Exploring the role of environmental variables in shaping patterns of seabed biodiversity composition in regional-scale ecosystems
Abstract:

Environmental variables are often used as indirect surrogates for mapping biodiversity because species survey data are scant at regional scales, especially in the marine realm. However, environmental variables are measured on arbitrary scales unlikely to have simple, direct relationships with biological patterns. Instead, biodiversity may respond nonlinearly and to interactions between environmental variables.

To investigate the role of the environment in driving patterns of biodiversity composition in large marine regions, we collated multiple biological survey and environmental data sets from tropical NE Australia, the deep Gulf of Mexico and the temperate Gulf of Maine. We then quantified the shape and magnitude of multispecies responses along >30 environmental gradients and the extent to which these variables predicted regional distributions. To do this, we applied a new statistical approach, Gradient Forest, an extension of Random Forest, capable of modelling nonlinear and threshold responses.

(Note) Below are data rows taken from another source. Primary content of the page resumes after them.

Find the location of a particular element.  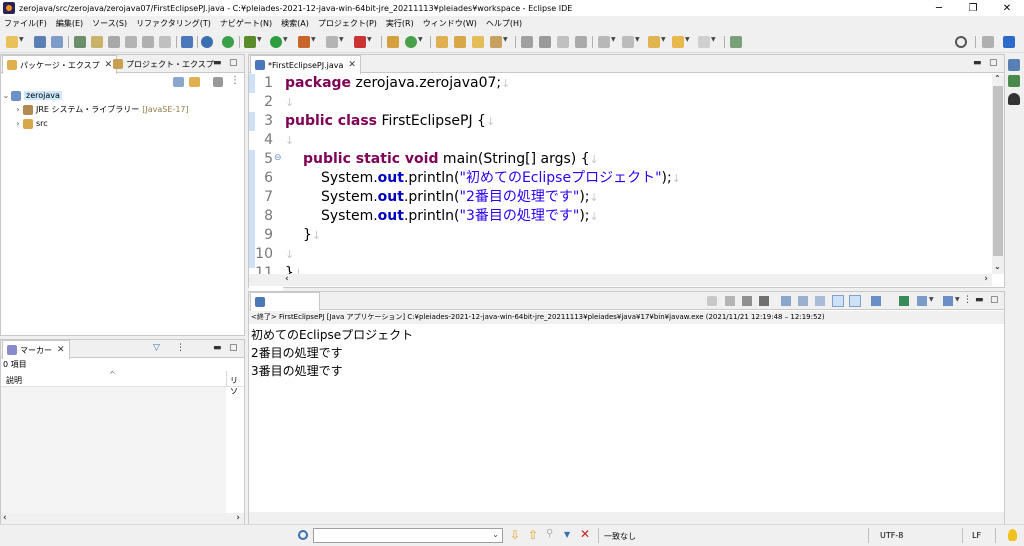

maximize-button: ❐ is located at coordinates (973, 8).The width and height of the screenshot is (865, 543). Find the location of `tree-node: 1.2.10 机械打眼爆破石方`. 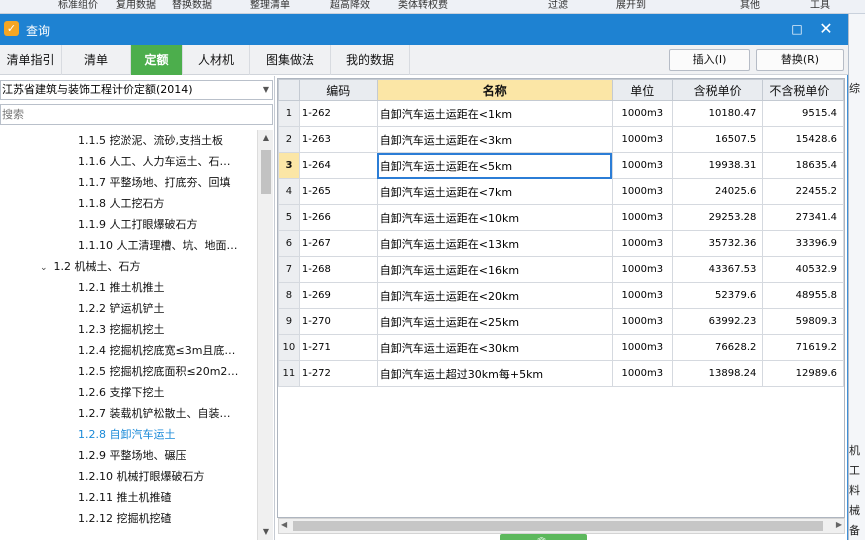

tree-node: 1.2.10 机械打眼爆破石方 is located at coordinates (141, 476).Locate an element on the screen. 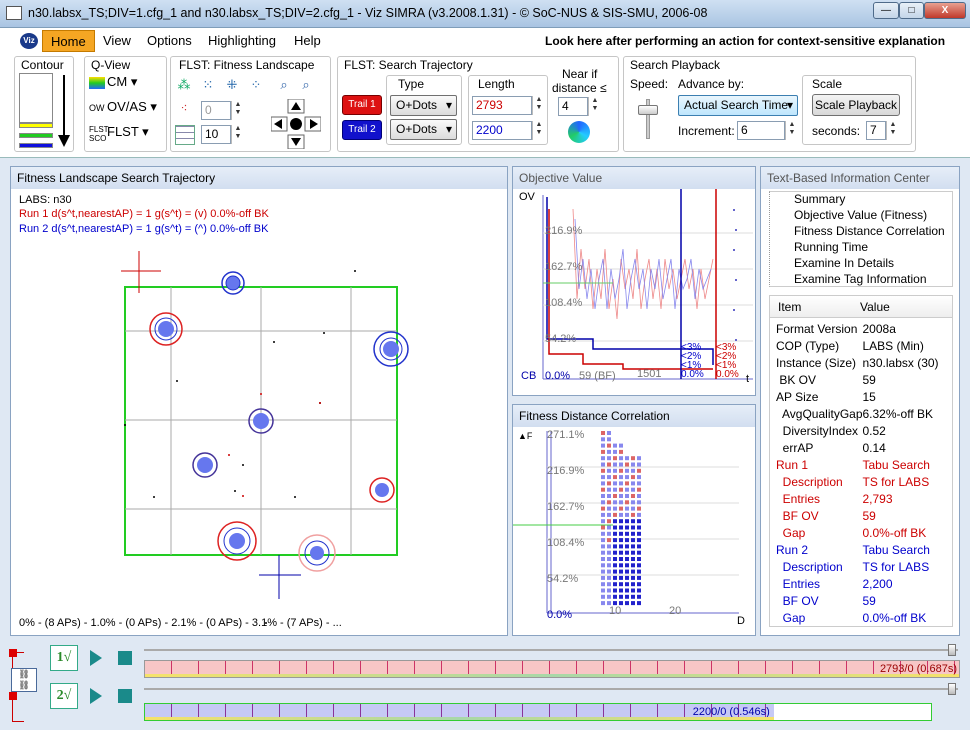 This screenshot has width=970, height=730. layout-icon-3: ⁜ is located at coordinates (232, 85).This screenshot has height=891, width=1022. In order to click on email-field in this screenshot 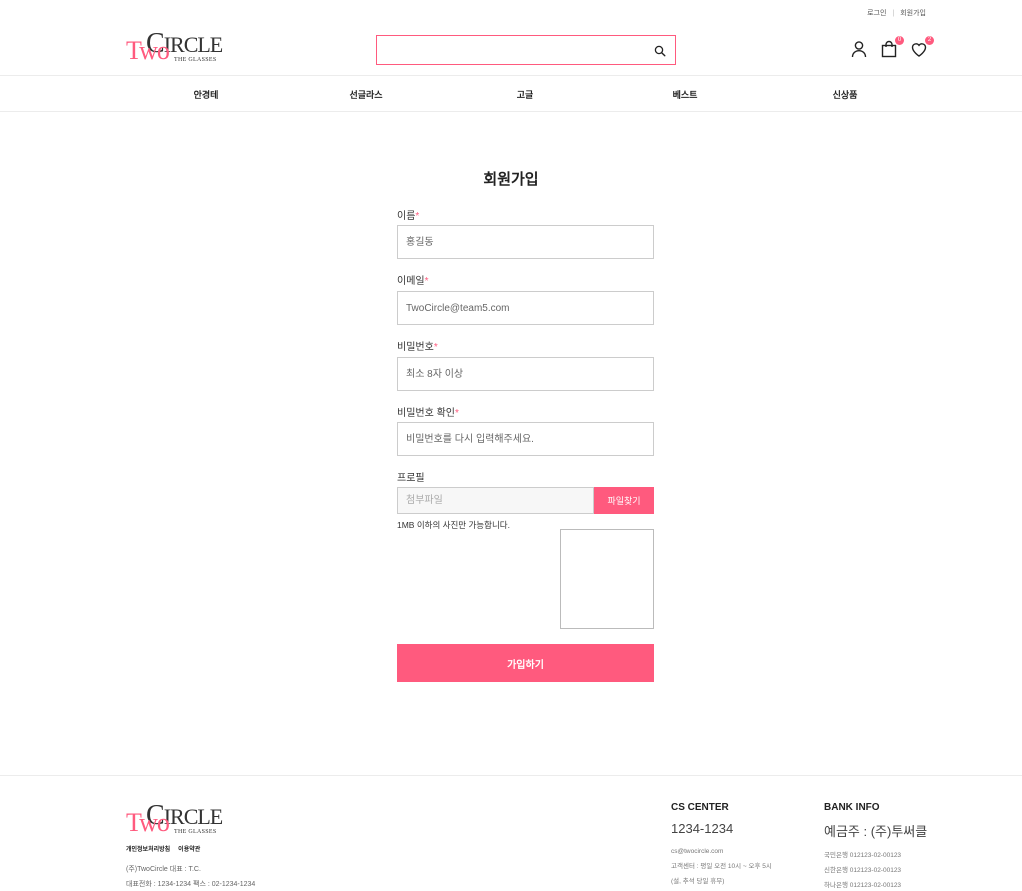, I will do `click(526, 308)`.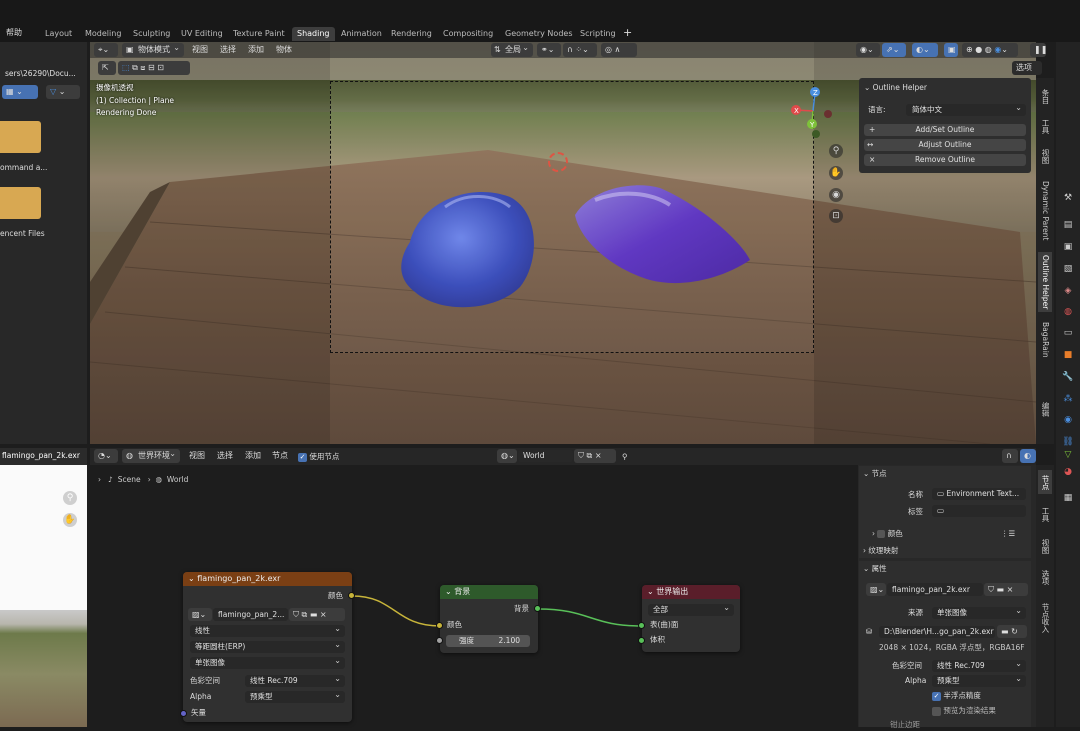 The image size is (1080, 731). What do you see at coordinates (352, 596) in the screenshot?
I see `output-color-socket` at bounding box center [352, 596].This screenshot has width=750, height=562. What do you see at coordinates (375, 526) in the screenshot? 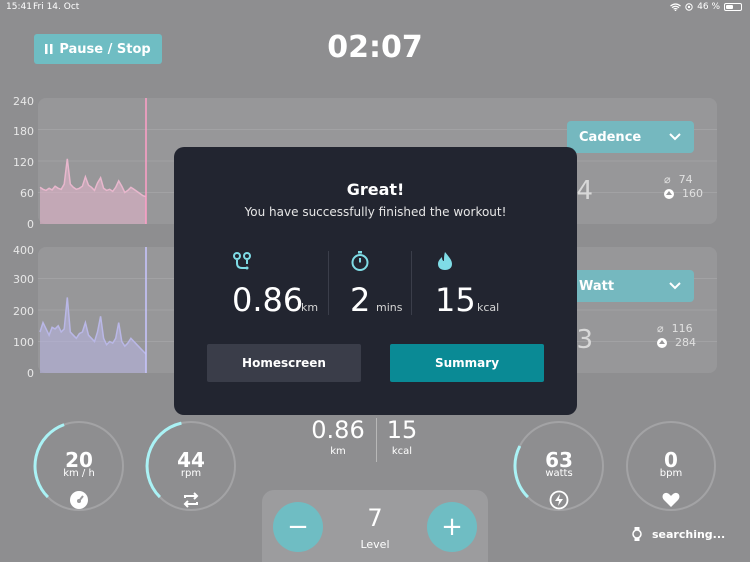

The regional-scale environmental variables predicted an average of 13–35% (up to 50–85% for individual species) of the variation in species abundance distributions. Important predictors differed among regions and biota and included depth, salinity, temperature, sediment composition and current stress. The shapes of responses along gradients also differed and were nonlinear, often with thresholds indicative of step changes in composition. These differing regional responses were partly due to differing environmental indicators of bioregional boundaries and, given the results to date, may indicate limited scope for extrapolating bio-physical relationships beyond the region of source data sets.

Synthesis and applications. Gradient Forest offers a new capability for exploring relationships between biodiversity and environmental gradients, generating new information on multispecies responses at a detail not available previously. Importantly, given the scarcity of data, Gradient Forest enables the combined use of information from disparate data sets. The gradient response curves provide biologically informed transformations of environmental layers to predict and map expected patterns of biodiversity composition that represent sampled composition better than uninformed variables. The approach can be applied to support marine spatial planning and management and has similar applicability in terrestrial realms.